Di samping itu, penggunaan merkuri untuk mengikat emas sangat berbahaya bagi kesehatan masyarakat. Apalagi lokasi PETI berada di dekat permukiman.
Indonesia menjadi darurat PETI karena harga komoditas pertambangan melonjak.
Faktor ekonomi juga menjadi penyebab masyarakat menjadikan penambangan liar ini menjadi mata pencaharian mereka walaupun penuh risiko.
Mengenai PETI sudah diatur dalam Undang-undang Nomor 3 Tahun 2020 tentang Perubahan Atas Undang-Undang Nomor 4 Tahun 2009 Tentang Pertambangan Mineral dan Batubara.
Dalam pasal 158 dinyatakan bahwa "Setiap orang yang melakukan Penambangan tanpa izin sebagaimana dimaksud dalam pasal 35 dipidana dengan pidana penjara paling lama 5 (lima) tahun dan denda paling banyak Rp 100.000.000.000,00 (seratus milyar rupiah).
Dalam pasal 35 dinyatakan bahwa “Usaha pertambangan dilaksanakan berdasarkan Perizinan Berusaha dari Pemerintah Pusat".
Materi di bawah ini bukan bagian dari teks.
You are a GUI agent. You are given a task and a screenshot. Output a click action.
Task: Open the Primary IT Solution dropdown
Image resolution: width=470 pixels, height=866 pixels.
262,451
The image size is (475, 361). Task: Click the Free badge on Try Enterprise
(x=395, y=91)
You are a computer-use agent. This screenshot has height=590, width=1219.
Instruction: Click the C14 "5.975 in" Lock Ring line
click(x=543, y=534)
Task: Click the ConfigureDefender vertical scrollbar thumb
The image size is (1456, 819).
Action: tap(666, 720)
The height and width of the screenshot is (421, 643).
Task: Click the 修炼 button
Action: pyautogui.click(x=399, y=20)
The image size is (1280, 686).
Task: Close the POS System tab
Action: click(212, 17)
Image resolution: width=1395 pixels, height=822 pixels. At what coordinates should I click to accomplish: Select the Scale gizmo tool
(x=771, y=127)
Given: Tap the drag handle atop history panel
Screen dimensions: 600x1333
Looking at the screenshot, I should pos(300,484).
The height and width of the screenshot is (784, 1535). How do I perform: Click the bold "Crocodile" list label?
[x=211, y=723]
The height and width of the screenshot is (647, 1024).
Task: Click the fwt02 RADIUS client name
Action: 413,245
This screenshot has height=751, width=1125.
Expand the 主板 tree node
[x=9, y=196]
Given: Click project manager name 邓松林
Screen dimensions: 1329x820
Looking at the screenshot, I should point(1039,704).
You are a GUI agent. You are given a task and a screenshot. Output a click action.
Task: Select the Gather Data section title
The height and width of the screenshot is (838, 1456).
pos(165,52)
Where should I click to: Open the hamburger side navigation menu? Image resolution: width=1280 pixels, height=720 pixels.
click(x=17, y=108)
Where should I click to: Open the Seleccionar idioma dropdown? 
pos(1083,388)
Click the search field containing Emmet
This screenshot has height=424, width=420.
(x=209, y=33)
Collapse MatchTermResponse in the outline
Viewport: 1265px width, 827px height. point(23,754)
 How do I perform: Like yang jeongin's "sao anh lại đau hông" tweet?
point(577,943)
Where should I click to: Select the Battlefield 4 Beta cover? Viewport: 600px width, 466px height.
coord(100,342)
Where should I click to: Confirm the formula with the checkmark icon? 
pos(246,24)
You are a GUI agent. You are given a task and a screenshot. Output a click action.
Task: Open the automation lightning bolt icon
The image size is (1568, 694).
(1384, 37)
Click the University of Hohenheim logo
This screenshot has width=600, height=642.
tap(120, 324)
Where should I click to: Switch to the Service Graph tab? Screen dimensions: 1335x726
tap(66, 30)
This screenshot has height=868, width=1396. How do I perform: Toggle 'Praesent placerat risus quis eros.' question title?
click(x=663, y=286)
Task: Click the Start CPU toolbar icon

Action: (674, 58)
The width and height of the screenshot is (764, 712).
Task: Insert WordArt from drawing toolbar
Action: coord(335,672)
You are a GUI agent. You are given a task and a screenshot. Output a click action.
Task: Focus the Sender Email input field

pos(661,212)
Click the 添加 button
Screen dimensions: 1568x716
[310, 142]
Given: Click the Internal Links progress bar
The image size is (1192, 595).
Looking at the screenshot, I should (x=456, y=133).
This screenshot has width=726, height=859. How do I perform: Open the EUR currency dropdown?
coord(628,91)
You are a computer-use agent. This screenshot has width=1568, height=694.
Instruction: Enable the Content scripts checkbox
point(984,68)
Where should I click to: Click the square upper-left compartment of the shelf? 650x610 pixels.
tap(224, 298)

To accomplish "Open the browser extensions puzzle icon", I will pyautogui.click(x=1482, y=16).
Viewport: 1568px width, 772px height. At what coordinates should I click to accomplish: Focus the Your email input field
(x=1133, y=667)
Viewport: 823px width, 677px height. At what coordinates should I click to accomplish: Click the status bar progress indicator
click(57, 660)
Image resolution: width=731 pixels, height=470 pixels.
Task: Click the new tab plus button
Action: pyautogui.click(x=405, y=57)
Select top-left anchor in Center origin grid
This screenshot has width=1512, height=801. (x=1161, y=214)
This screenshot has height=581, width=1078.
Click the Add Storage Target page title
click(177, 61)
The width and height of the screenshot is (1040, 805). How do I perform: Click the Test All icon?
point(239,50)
Baru-baru ini, masyarakat adat di Desa Muara Hemat, Kecamatan Batang Merangin, Kabupaten Kerinci menemukan aktivitas PETI di wilayah mereka, dan yang lebih parah lagi berada di zona inti Taman Nasional Kerinci Seblat yang merupakan kawasan konservasi.Â
Lokasi PETI ini masuk dalam wilayah adat Kedepatian Muara Langkap Kerinci. Depati Muara Langkap, Mukri Soni membenarkan aktivitas PETI ini dan sudah menurunkan orang adat untuk mengecek ke lokasi. Lebih kurang 11 unit alat berat di lokasi melakukan aktivitas ilegalnya.Â
Depati Muara Langkap menyatakan bahwa tidak pernah memberi izin aktivitas PETI di wilayah Kedepatian Muara Langkap karena merusak hutan lindung dan meminta aparat penegak hukum menghentikan aktivitas PETI ini.